Your goal => Copy out the Lakewood Cemetery text word for word, from its first sentence through its last.

Text under study START

Lakewood Cemetery is a large private, non-sectarian cemetery located in Minneapolis, Minnesota, United States.  It is located at 3600 Hennepin Avenue at the southern end of the Uptown area.  It is noted for its chapel which is on the National Register of Historic Places and was modeled after the Hagia Sophia in Istanbul, Turkey.

History
About 250 acres in size, Lakewood memorializes the dead with more than 200,000 monuments, markers and memorializations.  Long considered one of the most beautiful cemeteries in the country, it was modeled after the rural cemeteries of 19th-century France, such as Père-Lachaise in Paris. When Lakewood was established in 1871 rural cemeteries were becoming more popular as part of a growing trend away from churchyard burials in the heart of the city.

Text under study END
Supplied data START

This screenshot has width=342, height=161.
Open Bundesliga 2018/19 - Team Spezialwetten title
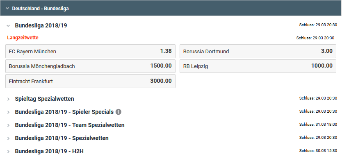70,125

Supplied data END

Response =>
Lakewood Cemetery is a large private, non-sectarian cemetery located in Minneapolis, Minnesota, United States.  It is located at 3600 Hennepin Avenue at the southern end of the Uptown area.  It is noted for its chapel which is on the National Register of Historic Places and was modeled after the Hagia Sophia in Istanbul, Turkey.

History
About 250 acres in size, Lakewood memorializes the dead with more than 200,000 monuments, markers and memorializations.  Long considered one of the most beautiful cemeteries in the country, it was modeled after the rural cemeteries of 19th-century France, such as Père-Lachaise in Paris. When Lakewood was established in 1871 rural cemeteries were becoming more popular as part of a growing trend away from churchyard burials in the heart of the city.